[Opening Records supplied section]

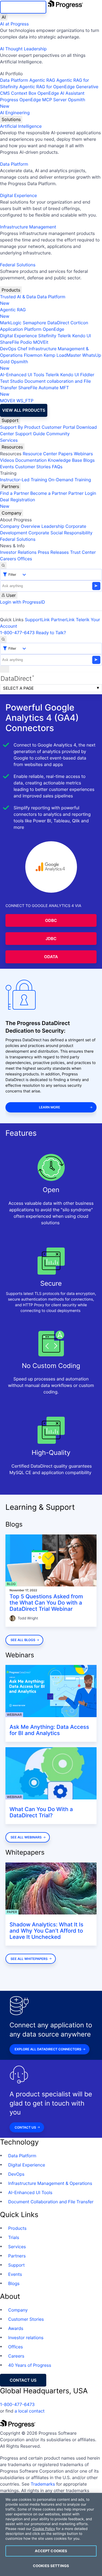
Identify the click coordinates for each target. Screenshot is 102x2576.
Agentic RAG (42, 80)
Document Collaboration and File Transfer (51, 2201)
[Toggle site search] (3, 639)
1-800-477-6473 (17, 632)
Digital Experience (18, 195)
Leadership (52, 526)
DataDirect (58, 322)
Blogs (89, 460)
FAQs (57, 466)
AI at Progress (14, 24)
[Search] (3, 565)
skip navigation (23, 7)
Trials (13, 2237)
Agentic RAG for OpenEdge (47, 86)
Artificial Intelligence (21, 126)
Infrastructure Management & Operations (50, 2183)
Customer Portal (58, 427)
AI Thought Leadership (23, 48)
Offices (24, 558)
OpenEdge (53, 329)
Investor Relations (18, 552)
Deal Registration (17, 503)
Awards (15, 2328)
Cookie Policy (43, 2529)
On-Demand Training (69, 479)
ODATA (51, 956)
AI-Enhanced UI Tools (22, 374)
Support (10, 420)
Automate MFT (34, 391)
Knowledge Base (65, 460)
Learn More (49, 1107)
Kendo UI (81, 335)
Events (7, 466)
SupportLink (37, 619)
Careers (8, 558)
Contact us (23, 2380)
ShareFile (9, 342)
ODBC (51, 920)
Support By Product (20, 427)
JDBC (50, 938)
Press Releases (53, 552)
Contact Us (25, 2127)
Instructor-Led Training (23, 479)
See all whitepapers (29, 1959)
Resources (12, 447)
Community (58, 433)
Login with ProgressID (22, 602)
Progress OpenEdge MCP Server (33, 99)
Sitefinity (47, 335)
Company (11, 513)
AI (4, 17)
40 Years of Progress (29, 2365)
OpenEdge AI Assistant (61, 93)
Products (11, 290)
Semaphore (34, 322)
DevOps (8, 348)
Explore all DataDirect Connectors (48, 2049)
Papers (65, 453)
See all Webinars (26, 1837)
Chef (22, 348)
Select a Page (18, 688)
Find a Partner (14, 493)
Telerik (64, 335)
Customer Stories (33, 466)
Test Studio (11, 381)
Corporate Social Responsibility (60, 532)
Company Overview (20, 526)
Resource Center (40, 453)
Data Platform (14, 80)
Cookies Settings (51, 2566)
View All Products (23, 410)
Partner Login (82, 493)
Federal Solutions (17, 264)
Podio (26, 342)
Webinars (83, 453)
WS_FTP (24, 400)
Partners (10, 486)
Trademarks (43, 2484)
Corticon (79, 322)
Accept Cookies (51, 2551)
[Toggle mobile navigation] (4, 669)
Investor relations (26, 2337)
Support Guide (30, 433)
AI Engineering (15, 112)
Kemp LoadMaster (62, 355)
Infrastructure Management (28, 227)
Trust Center (83, 552)
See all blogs (23, 1640)
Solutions (11, 119)
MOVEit (40, 342)
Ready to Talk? (51, 632)
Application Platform (21, 329)
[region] (51, 2534)
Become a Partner (48, 493)
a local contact (29, 2411)
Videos (7, 460)
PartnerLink (63, 619)
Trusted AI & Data (18, 296)
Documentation (31, 460)
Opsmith (42, 103)
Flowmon (33, 355)
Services (9, 440)
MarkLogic (10, 322)
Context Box (23, 93)
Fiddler (87, 374)
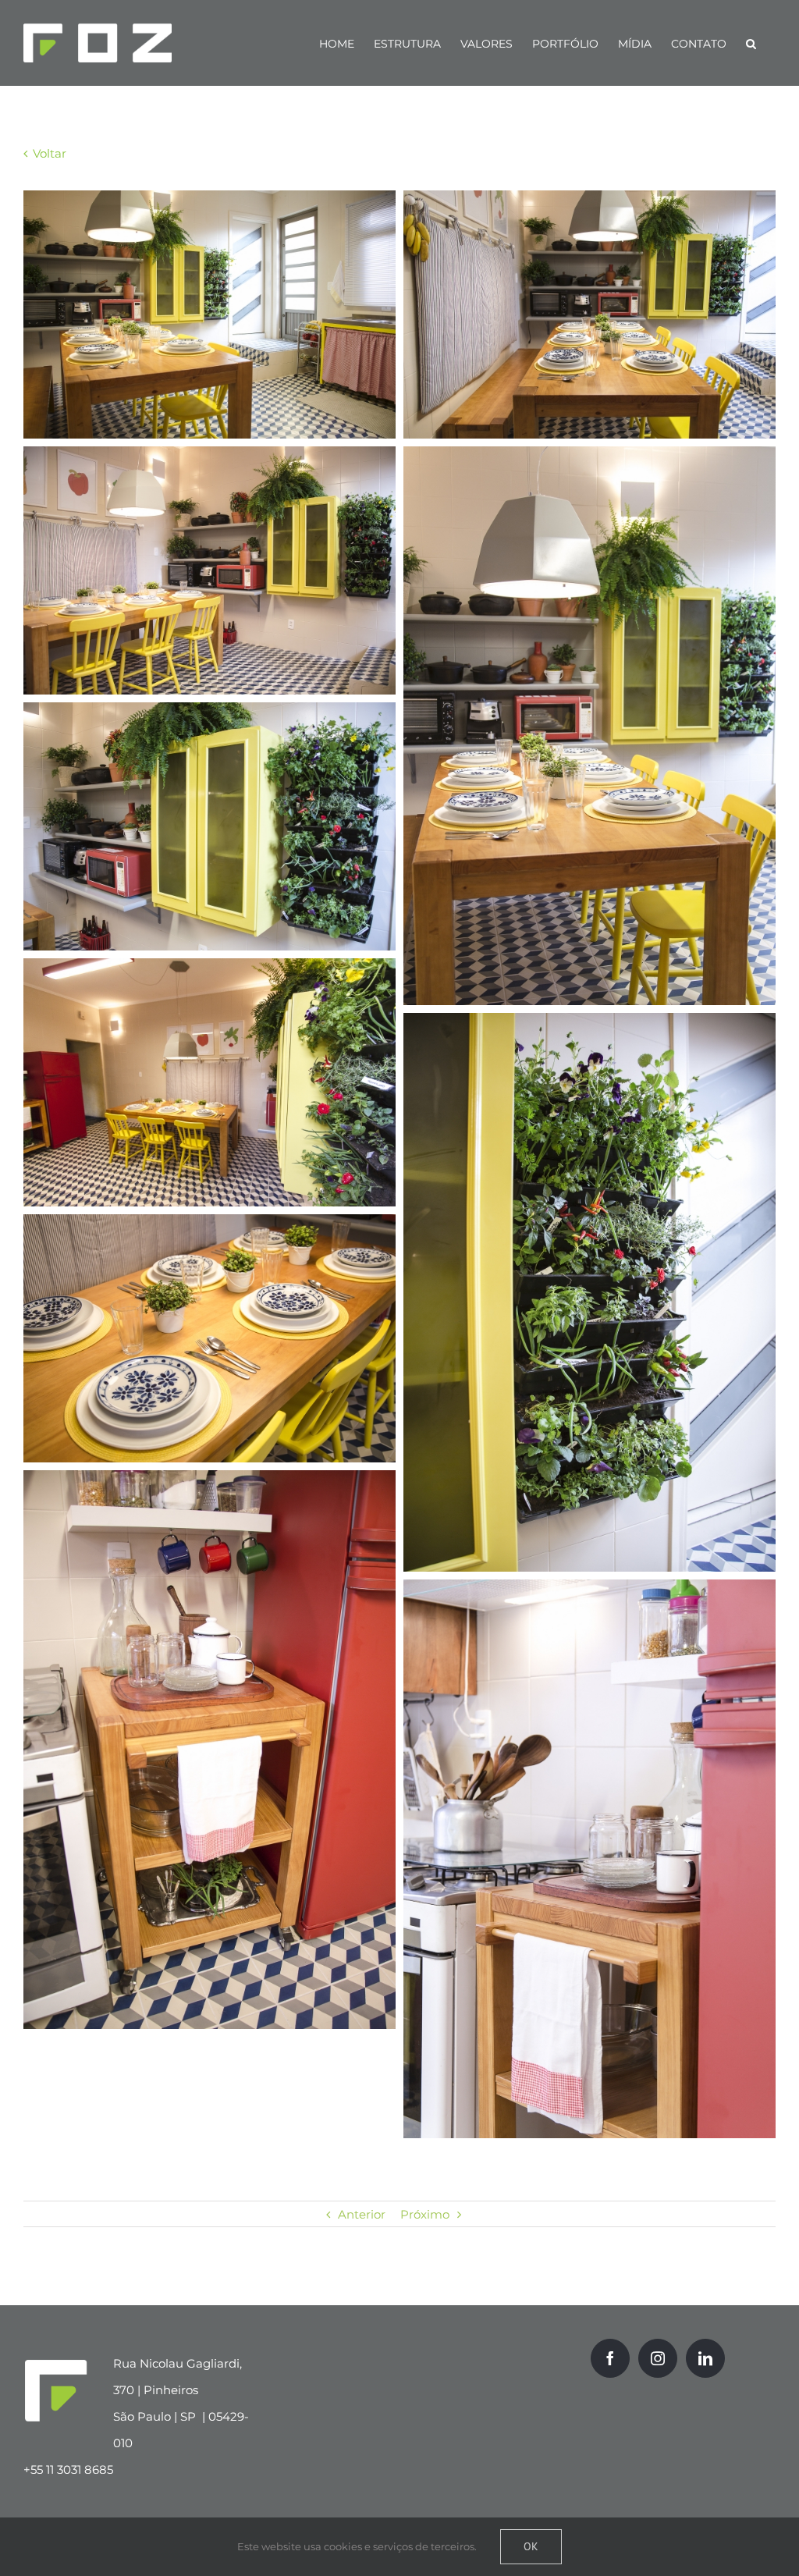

[Closing Records supplied section]

**Your assignment:** All of the entries above need to be repeated exactly, minus the pictures.

**Result:**
Identify the click coordinates for each target. Screenshot is 102x2576.
Agentic RAG (42, 80)
Document Collaboration and File Transfer (51, 2201)
[Toggle site search] (3, 639)
1-800-477-6473 (17, 632)
Digital Experience (18, 195)
Leadership (52, 526)
DataDirect (58, 322)
Blogs (89, 460)
FAQs (57, 466)
AI at Progress (14, 24)
[Search] (3, 565)
skip navigation (23, 7)
Trials (13, 2237)
Agentic RAG for OpenEdge (47, 86)
Artificial Intelligence (21, 126)
Infrastructure Management & Operations (50, 2183)
Customer Portal (58, 427)
AI Thought Leadership (23, 48)
Offices (24, 558)
OpenEdge (53, 329)
Investor Relations (18, 552)
Deal Registration (17, 503)
Awards (15, 2328)
Cookie Policy (43, 2529)
On-Demand Training (69, 479)
ODATA (51, 956)
AI-Enhanced UI Tools (22, 374)
Support (10, 420)
Automate MFT (34, 391)
Knowledge Base (65, 460)
Learn More (49, 1107)
Kendo UI (81, 335)
Events (7, 466)
SupportLink (37, 619)
Careers (8, 558)
Contact us (23, 2380)
ShareFile (9, 342)
ODBC (51, 920)
Support By Product (20, 427)
JDBC (50, 938)
Press Releases (53, 552)
Contact Us (25, 2127)
Instructor-Led Training (23, 479)
See all whitepapers (29, 1959)
Resources (12, 447)
Community (58, 433)
Login with ProgressID (22, 602)
Progress OpenEdge MCP Server (33, 99)
Sitefinity (47, 335)
Company (11, 513)
AI (4, 17)
40 Years of Progress (29, 2365)
OpenEdge AI Assistant (61, 93)
Products (11, 290)
Semaphore (34, 322)
DevOps (8, 348)
Explore all DataDirect Connectors (48, 2049)
Papers (65, 453)
See all Webinars (26, 1837)
Chef (22, 348)
Select a Page (18, 688)
Find a Partner (14, 493)
Telerik (64, 335)
Customer Stories (33, 466)
Test Studio (11, 381)
Corporate Social Responsibility (60, 532)
Company Overview (20, 526)
Resource Center (40, 453)
Data Platform (14, 80)
Cookies Settings (51, 2566)
View All Products (23, 410)
Partner Login (82, 493)
Federal Solutions (17, 264)
Podio (26, 342)
Webinars (83, 453)
WS_FTP (24, 400)
Partners (10, 486)
Trademarks (43, 2484)
Corticon (79, 322)
Accept Cookies (51, 2551)
[Toggle mobile navigation] (4, 669)
Investor relations (26, 2337)
Support Guide (30, 433)
AI Engineering (15, 112)
Kemp LoadMaster (62, 355)
Infrastructure Management (28, 227)
Trust Center (83, 552)
See all blogs (23, 1640)
Solutions (11, 119)
MOVEit (40, 342)
Ready to Talk? (51, 632)
Application Platform (21, 329)
[region] (51, 2534)
Become a Partner (48, 493)
a local contact (29, 2411)
Videos (7, 460)
PartnerLink (63, 619)
Trusted AI & Data (18, 296)
Documentation (31, 460)
Opsmith (42, 103)
Flowmon (33, 355)
Services (9, 440)
MarkLogic (10, 322)
Context Box (23, 93)
Fiddler (87, 374)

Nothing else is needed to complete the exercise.